Later, Lindvall decamped to LA and flirted with acting. She had already starred in director Roman Coppola’s 2001 film debut, the sci-fi spoof CQ, and in 2005 she landed a part in the well-received crime caper Kiss Kiss Bang Bang. But having already spent a decade hopscotching the globe, Lindvall says, “starting all over again as an actress was a little daunting. I didn’t really have the ambition.” Nor did she have the bandwidth to keep up with the entertainment business. When pushed to name the last TV show she watched with any regularity, there’s a long pause before she tentatively offers up Full House. “I’m embarrassed when I go to these Hollywood events and I don’t know who anyone is,” she says. “I mean, I saw a few episodes of Friends….”

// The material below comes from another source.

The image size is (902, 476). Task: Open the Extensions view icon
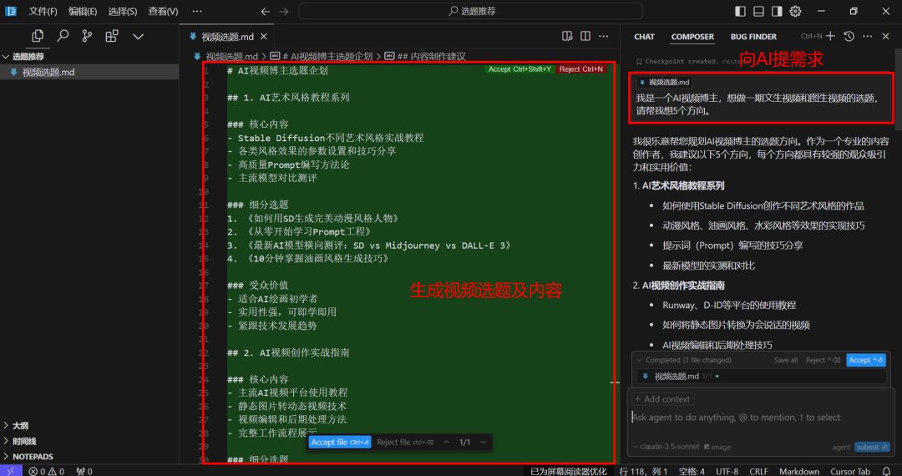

Increasingly, she found herself troubled by online reports on the state of the environment: teeming landfills, factory farming, dire climate predictions. “Everybody knows about the newest handbag or the latest celebrity scandal, but nobody seems to know what’s going on in the world.”
With that in mind, Lindvall spent the early aughts getting her Collage Foundation off the ground. The nonprofit was dedicated to bringing artists and activists together to increase environmental awareness, particularly by creating small farms to help sustain communities. It was hard work, fundraising while also raising a family (Lindvall now had a second son, Sebastian), but she was finally on a happier path. Then, in 2006, she and Edwards split. A few months later, her younger sister, Audrey, was struck and killed by a truck while riding her bicycle near their hometown. “My life caved in on me,” Lindvall says. “I realized I was trying to save the planet; meanwhile, my world was falling apart. And that’s when I really went on an inward journey of self-healing.”